Britton D R, Mikusa J, Lee C H, Jarvis M F, Williams M, Kowaluk E A
Neurological and Urological Diseases Research, Pharmaceutical Products Division, Abbott Laboratories, Abbott Park, IL 60064-3500, USA.
Neurosci Lett. 1999 May 7;266(2):93-6. doi: 10.1016/s0304-3940(99)00280-3.
The effects of the systemically administered adenosine kinase (AK) inhibitor, 5'-deoxy-5-iodotubercidin (5'd-5IT) on the striatal adenosine (ADO) release evoked by the excitotoxin, kainic acid (KA) were examined using rat bilateral striatal microdialysis. Local KA perfusion of one rat striatum caused a significant ipsilateral elevation of striatal ADO levels compared to basal and contralateral (artificial CSF-perfused) striatal ADO levels. KA-evoked striatal ADO release was augmented in animals receiving systemic 5'd-5IT treatment (cumulative dose of 7.5 micromol/kg, i.p.) compared with i.p. vehicle controls. In contrast, 5'd-5IT administration had no significant effect on basal or contralateral (artificial CSF-perfused) striatal ADO levels. Thus, consistent with the hypothesis of 'site and event specific' potentiation of ADO by AK inhibitors, 5'd-5IT unilaterally enhanced ADO levels in the striatum where KA-induced excitotoxic injury evoked endogenous ADO release, but not at the contralateral uninjured striatum.

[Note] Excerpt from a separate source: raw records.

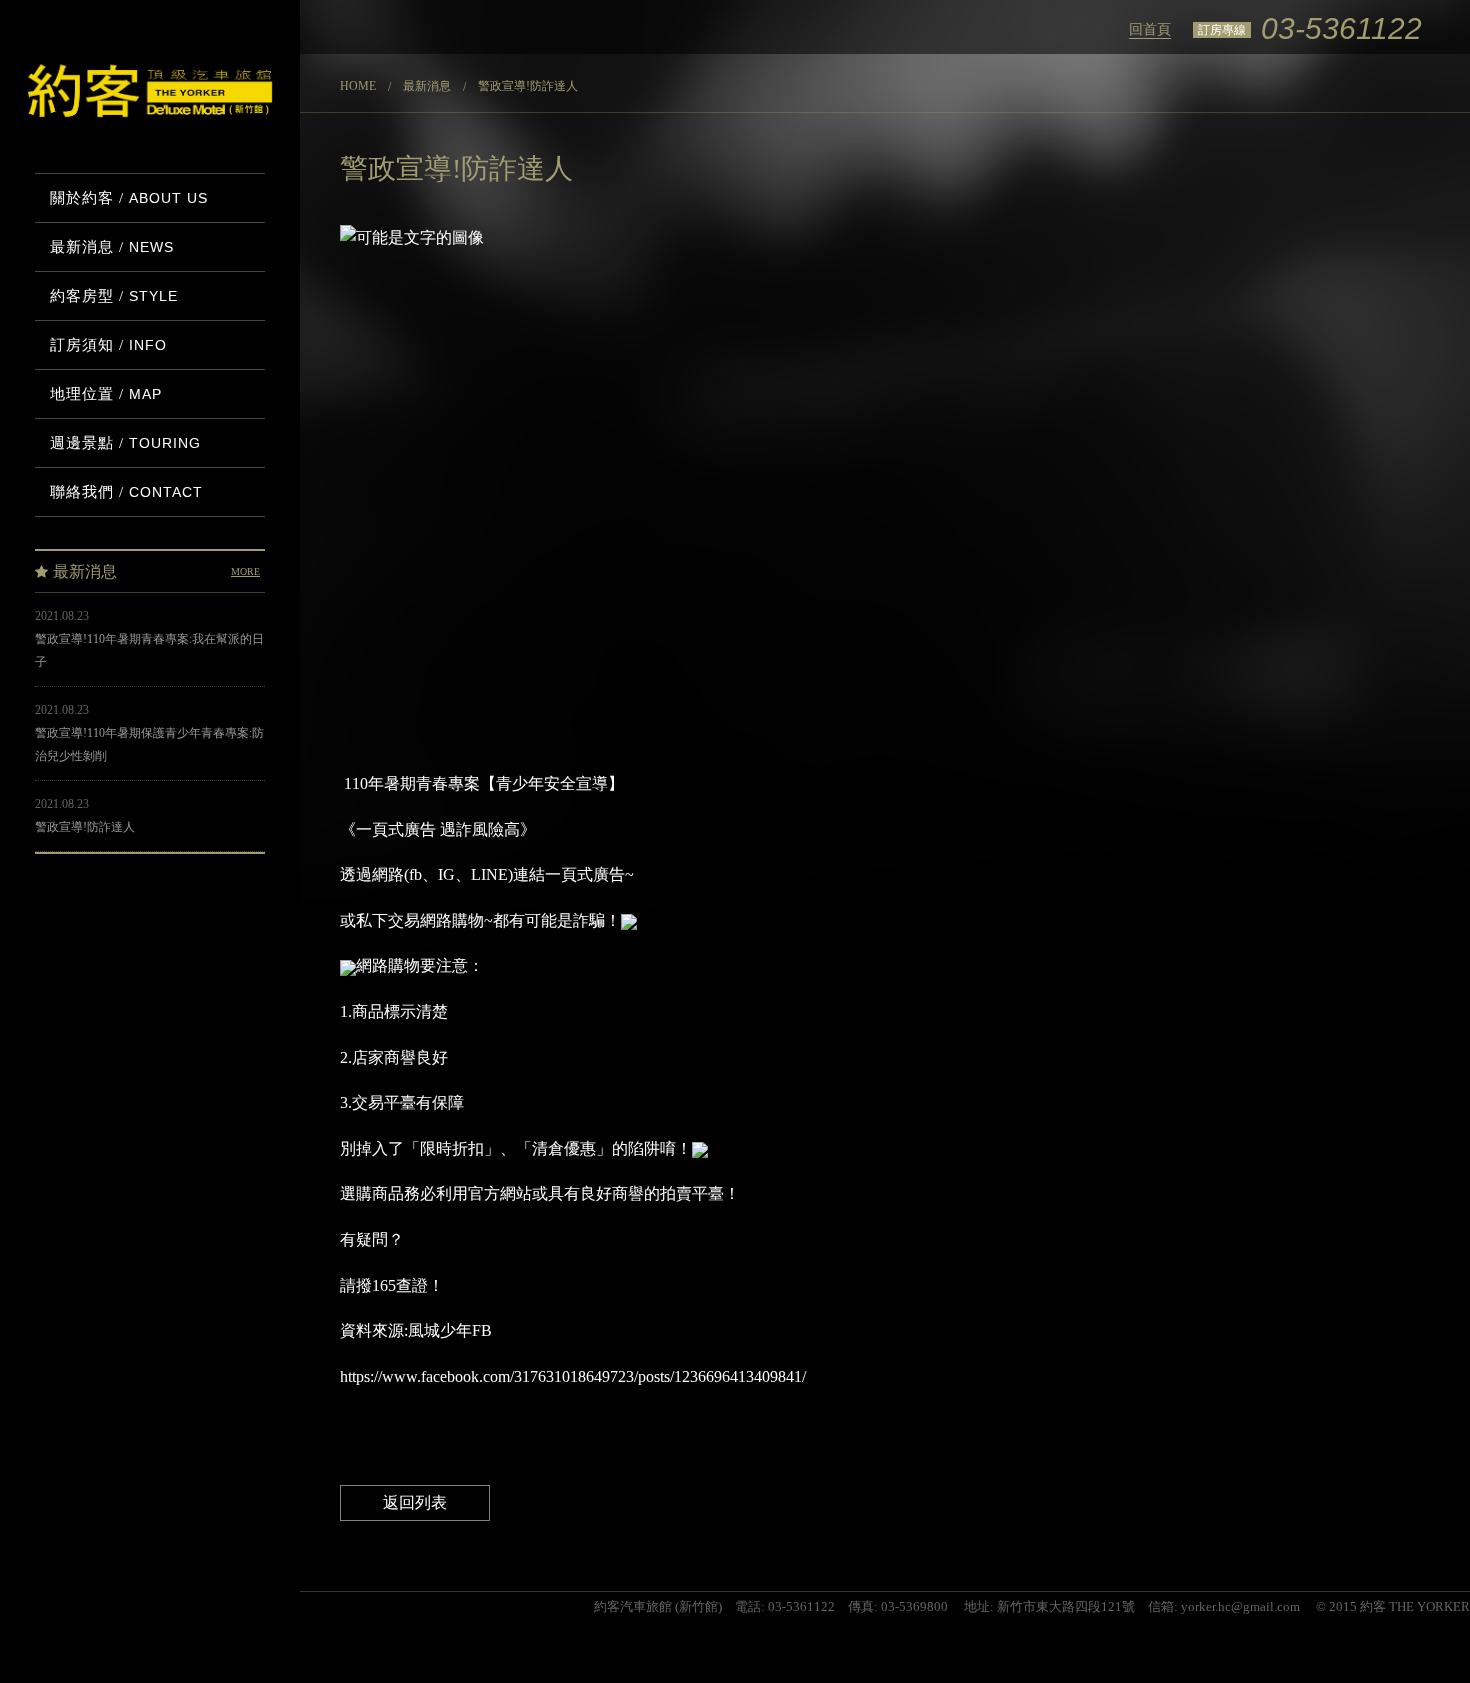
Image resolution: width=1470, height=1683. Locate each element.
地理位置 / (106, 394)
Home (358, 86)
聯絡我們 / (126, 492)
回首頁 (1150, 29)
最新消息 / (112, 247)
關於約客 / (129, 198)
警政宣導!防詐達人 (85, 827)
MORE (245, 571)
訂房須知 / (108, 345)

使用大鼠双侧纹状体微透析技术,研究了全身给药的腺苷激酶(AK)抑制剂5'-脱氧-5-碘杀结核菌素(5'd-5IT)对兴奋性毒素 kainic acid(KA)诱发的纹状体腺苷(ADO)释放的影响。与基础水平和对侧(人工脑脊液灌注)纹状体ADO水平相比,局部向一只大鼠的纹状体灌注KA导致纹状体ADO水平同侧显著升高。与腹腔注射溶媒对照相比,接受全身5'd-5IT治疗(累积剂量7.5微摩尔/千克,腹腔注射)的动物中,KA诱发的纹状体ADO释放增加。相反,5'd-5IT给药对基础或对侧(人工脑脊液灌注)纹状体ADO水平无显著影响。因此,与AK抑制剂“位点和事件特异性”增强ADO的假说一致,5'd-5IT单方面提高了KA诱导兴奋性毒性损伤诱发内源性ADO释放的纹状体中的ADO水平,但对侧未损伤的纹状体中则没有。